Introduction

At some point, you might need to go beyond your local computer for increased performance and scalability. Luckily, because furrr depends on the future framework, this is still possible to accomplish with furrr. In this vignette, you will learn how to scale furrr with AWS EC2 instances in two ways:

  1. Running code remotely on a single EC2 instance
  2. Running code in parallel on multiple EC2 instances

AWS EC2? What?

If you know exactly what AWS EC2 is, and what AMIs are, feel free to skip this section! EC2 is Amazon’s Elastic Compute Cloud service. It is a way for people like you and me to essentially rent a computer (or multiple) in the cloud for a variable amount of time. The computer can be incredibly powerful, or really weak (and cheap!). It can run Linux or Windows. With furrr, we will run our code on these EC2 “instances” pre-loaded with R.

How do we get an instance pre-loaded with R? Great question. We will use an AMI. AMIs are “Amazon Machine Images”, in other words, a custom computer that already has software loaded onto it, rather than one that starts with nothing.
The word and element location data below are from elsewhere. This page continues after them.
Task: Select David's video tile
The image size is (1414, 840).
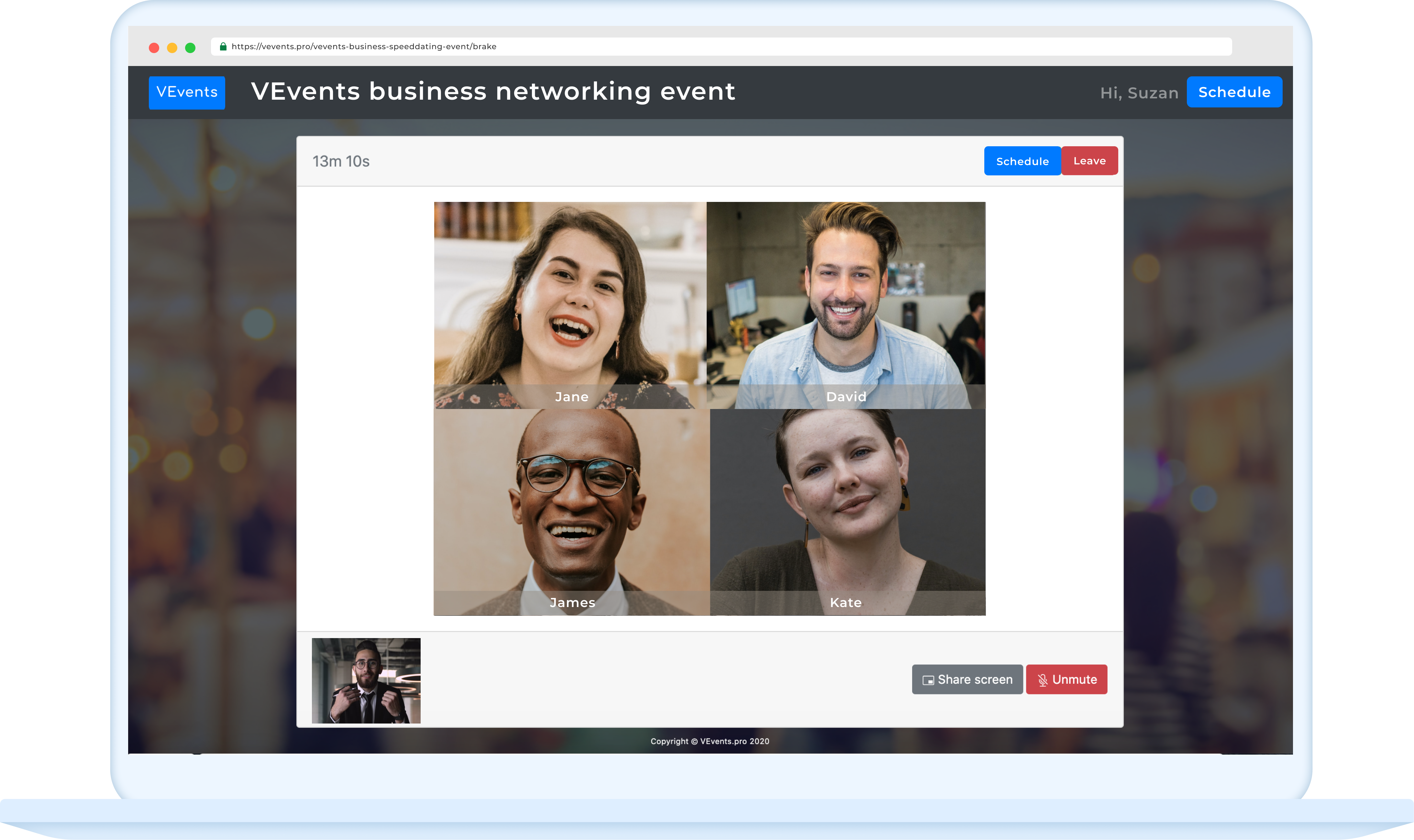Action: [845, 305]
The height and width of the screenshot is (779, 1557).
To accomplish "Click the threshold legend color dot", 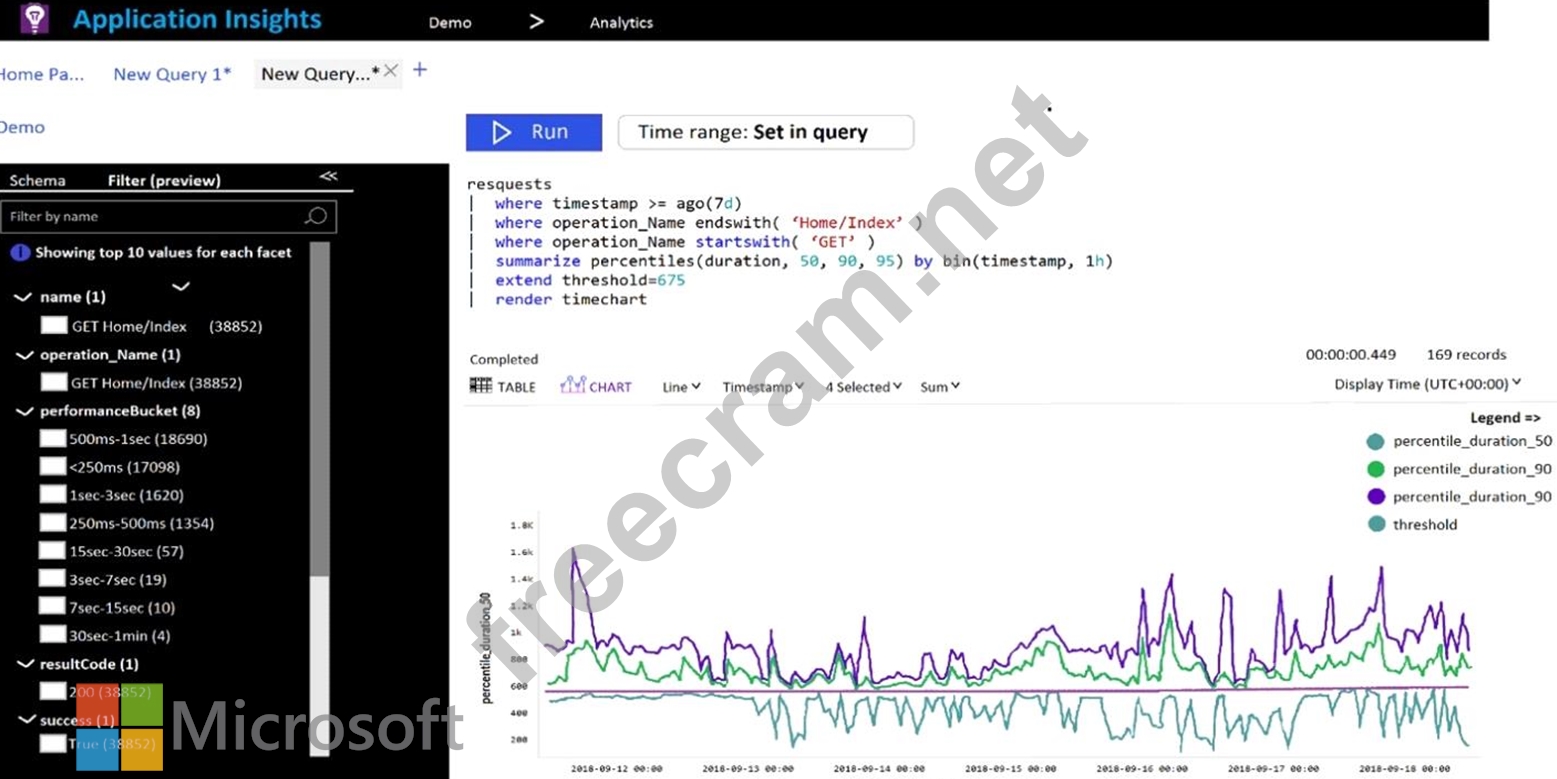I will [x=1375, y=524].
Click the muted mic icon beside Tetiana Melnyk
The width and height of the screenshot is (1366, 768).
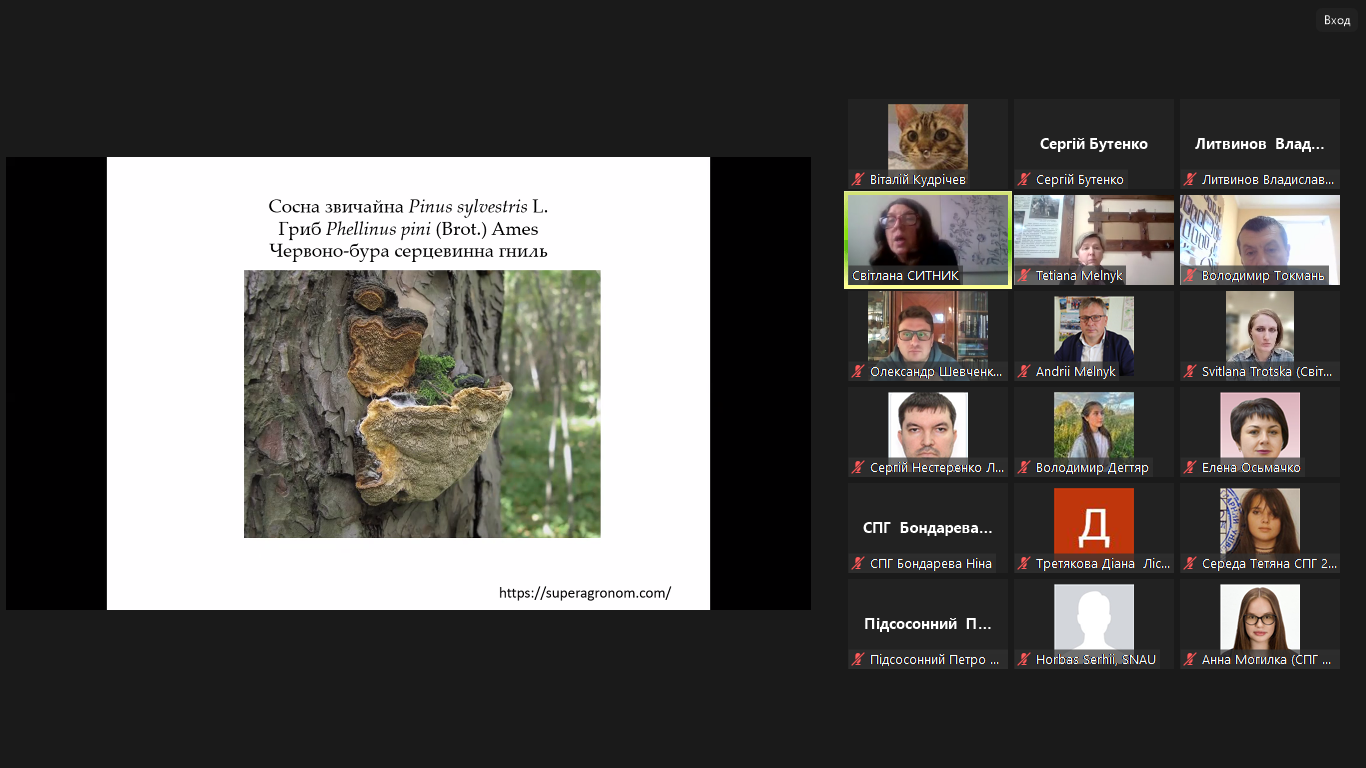pyautogui.click(x=1024, y=276)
A kind soul, Louis Aslett, keeps up-to-date RStudio AMIs on his website. We will use this for our instance.

At this point, I encourage you to look elsewhere for exactly how to set up an AWS instance based on this AMI. I have a blog post dedicated to this, located at my website blog.davisvaughan.com.

Running code remotely on a single EC2 instance

Imagine that you have some models that are going to take a long time to run, and you’d rather not run them on your laptop. Ideally, you’d be able to test them locally, but then you’d like to run them on a more powerful EC2 instance in the cloud. That’s what you’ll learn how to do here. This example won’t actually run the models in parallel. Instead, it will be focused on sending the data to a single EC2 instance so it can run all of the models sequentially. The next example after this one will go one step further to do work in parallel on multiple EC2 instances.

Modeling code

First, we need code to run that we want to run on the instance. For simplicity, say we want to run 3 separate linear models on mtcars, split up by gear.

by_gear <- mtcars %>%
  group_split(gear) 

models <- map(by_gear, ~lm(mpg ~ cyl + hp + wt, data = .))

models
#> [[1]]
#> 
#> Call:
#> lm(formula = mpg ~ cyl + hp + wt, data = .)
#> 
#> Coefficients:
#> (Intercept)          cyl           hp           wt  
#>    30.48956     -0.31883     -0.02326     -2.03083  
#> 
#> 
#> [[2]]
#> 
#> Call:
#> lm(formula = mpg ~ cyl + hp + wt, data = .)
#> 
#> Coefficients:
#> (Intercept)          cyl           hp           wt  
#>    43.69353      0.05647     -0.12331     -3.20537  
#> 
#> 
#> [[3]]
#> 
#> Call:
#> lm(formula = mpg ~ cyl + hp + wt, data = .)
#> 
#> Coefficients:
#> (Intercept)          cyl           hp           wt  
#>    45.29099     -2.03268      0.02655     -6.42290

With furrr, we can run this in parallel locally using the following:

plan(multisession, workers = 2)

models <- future_map(by_gear, ~lm(mpg ~ cyl + hp + wt, data = .))

models
#> [[1]]
#> 
#> Call:
#> lm(formula = mpg ~ cyl + hp + wt, data = .)
#> 
#> Coefficients:
#> (Intercept)          cyl           hp           wt  
#>    30.48956     -0.31883     -0.02326     -2.03083  
#> 
#> 
#> [[2]]
#> 
#> Call:
#> lm(formula = mpg ~ cyl + hp + wt, data = .)
#> 
#> Coefficients:
#> (Intercept)          cyl           hp           wt  
#>    43.69353      0.05647     -0.12331     -3.20537  
#> 
#> 
#> [[3]]
#> 
#> Call:
#> lm(formula = mpg ~ cyl + hp + wt, data = .)
#> 
#> Coefficients:
#> (Intercept)          cyl           hp           wt  
#>    45.29099     -2.03268      0.02655     -6.42290

Note that this is NOT faster than the sequential code, this is just to demonstrate how one might run the models in parallel.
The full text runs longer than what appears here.